By contrast, using a chargeback rate as the main metric — a “lagging indication” that comes a month or more after the fact — serves to provide a “head start for fraudsters to drive a truck through your vulnerabilities,” Lee said during the PYMNTS webinar. Much better, he said, is to latch onto the idea of “dynamic friction,” which, in conjunction with machine learning, can analyze the digital crumbs left by consumers — the nature of their keyboard strokes, for instance, or their browsing habits — to erect a smarter defense against fraud.
Building a Team
Building any new team — including one devoted to trust and safety, one that uses the insult rate as a guide for action — means a good deal of work, including buy-in from multiple departments, employees, managers and executives. Lee didn’t minimize those challenges, but during the webinar, he offered a road map for how to do so, a map based on his own professional experiences at Facebook and elsewhere.
The first key is recognizing that such a team needs cross-functionality — the expertise and ideas from different types of employees within an organization, which befits the holistic nature of digital fraud. The goal of such a consolidated trust and safety team, Lee said, is to “share best practices,” among other tasks. “Fraudsters will not hit just one product and be done with it. They will hit as many as possible to find those vulnerabilities.”
Such a team will include generalists and specialists, with team members developing their own specialties in time.

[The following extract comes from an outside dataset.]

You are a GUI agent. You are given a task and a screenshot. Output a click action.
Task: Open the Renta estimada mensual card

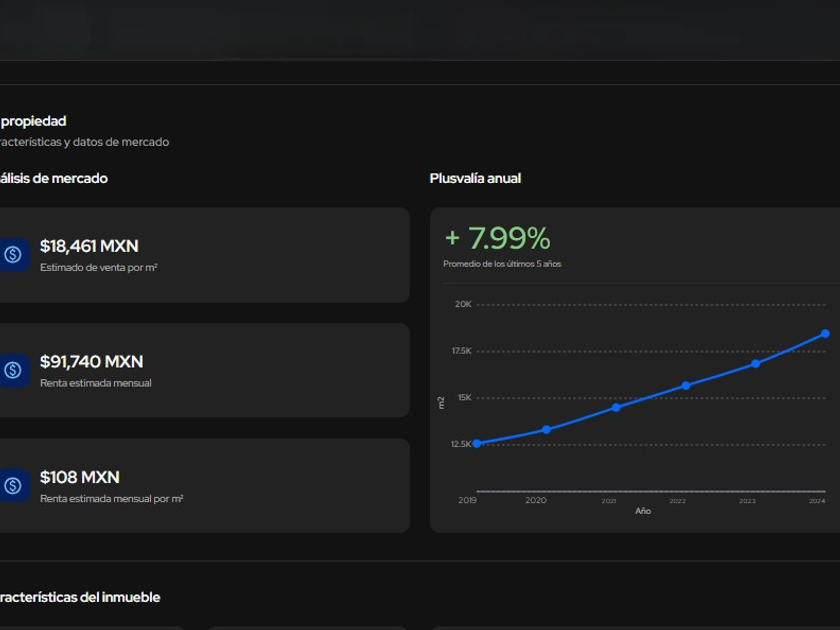[205, 370]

Lee said some of those team members will essentially serve as “chainsaws,” capable of cutting through mountains of data and cases, while others will function as “scalpels,” able to be “very precise and go deep.” Both types of skills are needed for a robust trust and safety team.

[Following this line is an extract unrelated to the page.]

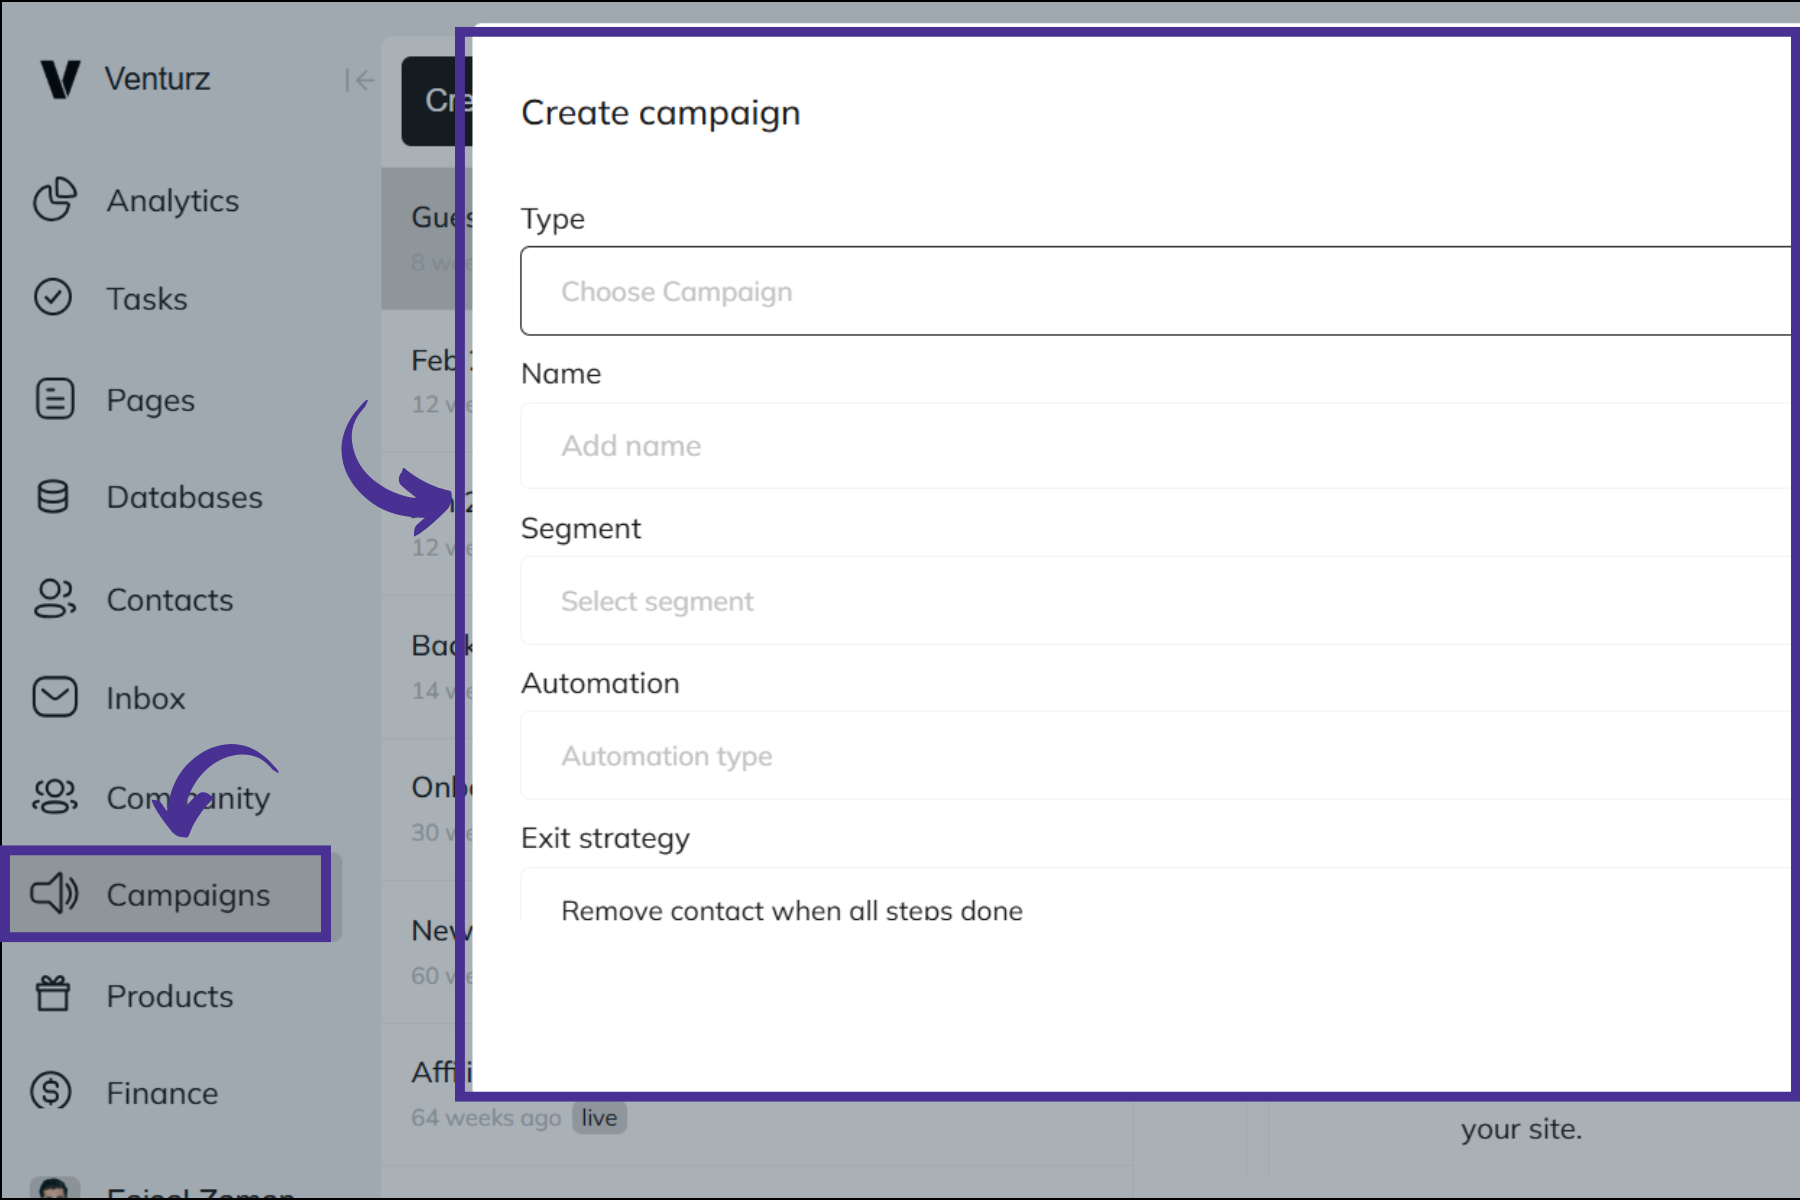Click the Venturz logo icon
The width and height of the screenshot is (1800, 1200).
(x=59, y=79)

So are intense curiosity, strong contrarian tendencies and “grit and resilience,” he said — traits that are “much more important than what you studied in school.”
As Lee told it, “a lot of times, you can only see half the hand” when it comes to effective fraud prevention. “You have to do a lot of investigative work to undercover the trust,” he noted. “We work in the grey, and need to read the tea leaves more than other folks.”
Besides that, dealing with crime and fraud every day “can be tough,” he said. “You can get jaded.” (Lee also said it’s useful — even imperative, depending on the organization — that team and safety members have knowledge about data and data sets.)
And that’s not all when it comes to those team members. “One of the key attributes for them is having a growth mindset,” Lee said. “I want them to be in a mode where they are constantly learning and looking to better themselves and the company.”
All this is much more than academic, much more than some wish list for the future. As eCommerce competition keeps getting hotter and hotter — Lee used the example of online food delivery services, a very crowded field right now — companies that want to stand out will have to find more ways to differentiate themselves. Doing better fraud prevention — which incorporates dynamic friction and insult rates and even trust and safety teams — could help with that.
No matter what, criminals are not slowing down — they are working hard to stay a step ahead of law enforcement and the latest fraud prevention technology. And customers are unforgiving. Taking on this new mindset — the trust and safety concept — could go a long way to keeping ahead of those harsh realities.